→ What is needed
Repeat the records verbatim from the line containing "Open Fortaleza Esporte" through the line containing "Screen dimensions: 625x720 coord(173,566)", including both of those lines, and leave the pictures out of your reply.

→ The records
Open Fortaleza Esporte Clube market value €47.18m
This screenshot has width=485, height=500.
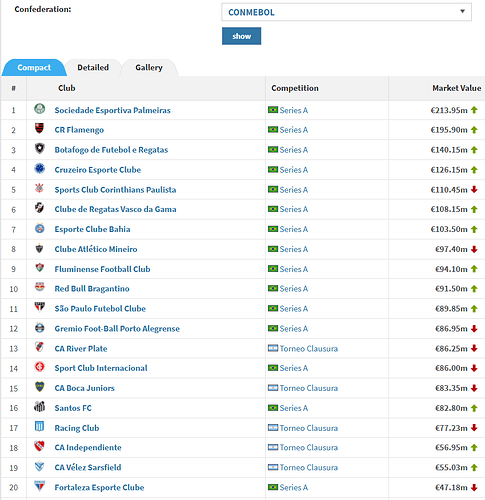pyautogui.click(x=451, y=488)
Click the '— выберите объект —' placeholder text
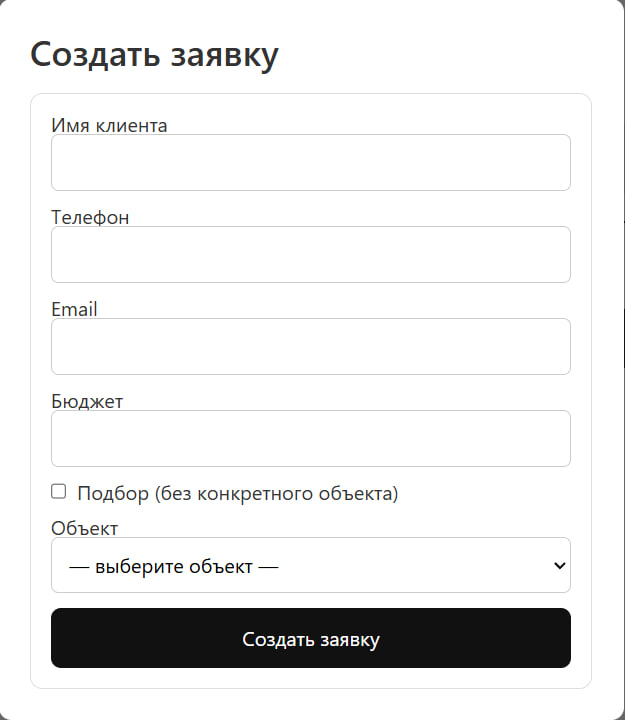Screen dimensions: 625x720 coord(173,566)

==

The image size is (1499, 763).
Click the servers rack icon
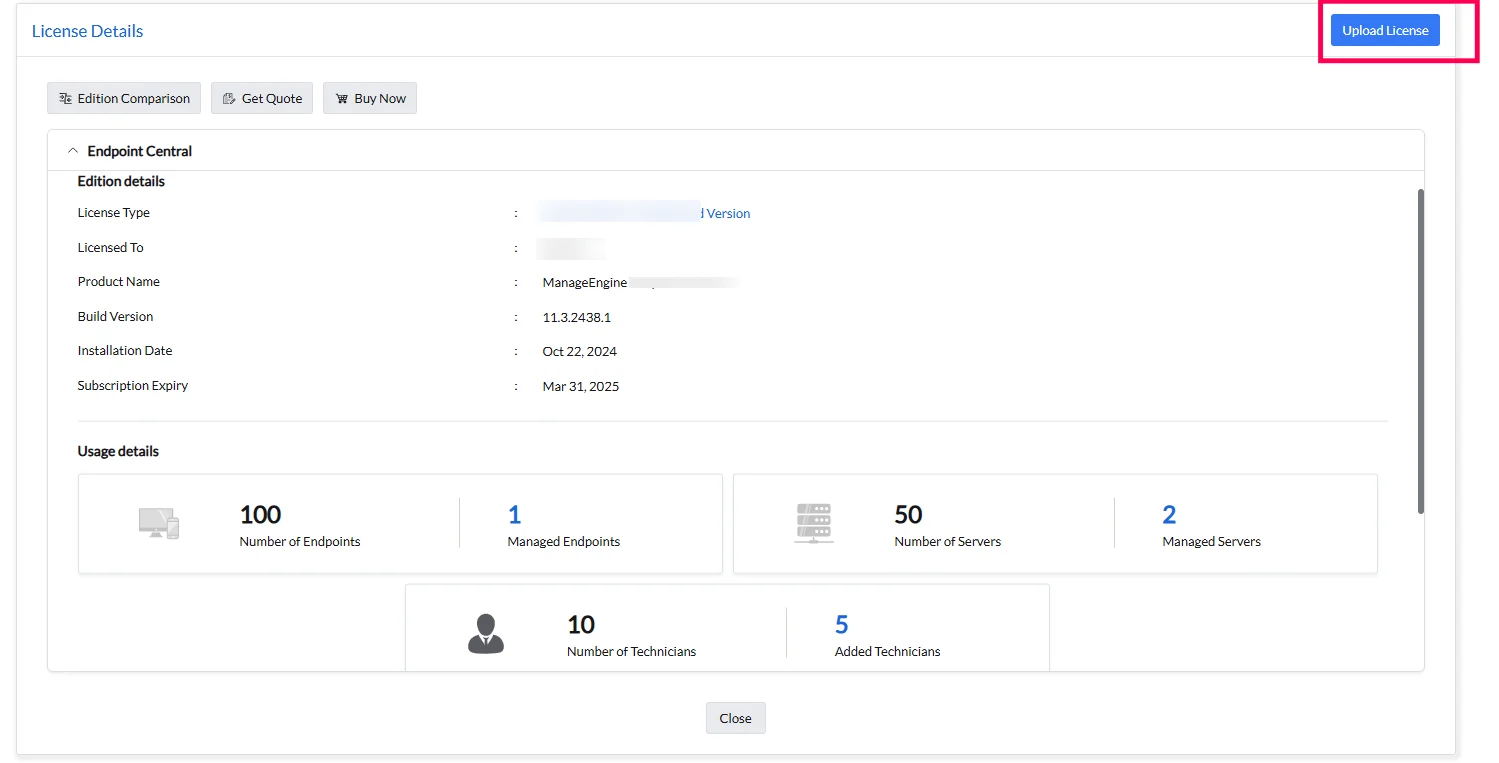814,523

→ Result for this exercise
Open Fortaleza Esporte Clube market value €47.18m
This screenshot has width=485, height=500.
pyautogui.click(x=451, y=488)
Click the '— выберите объект —' placeholder text
Screen dimensions: 625x720 coord(173,566)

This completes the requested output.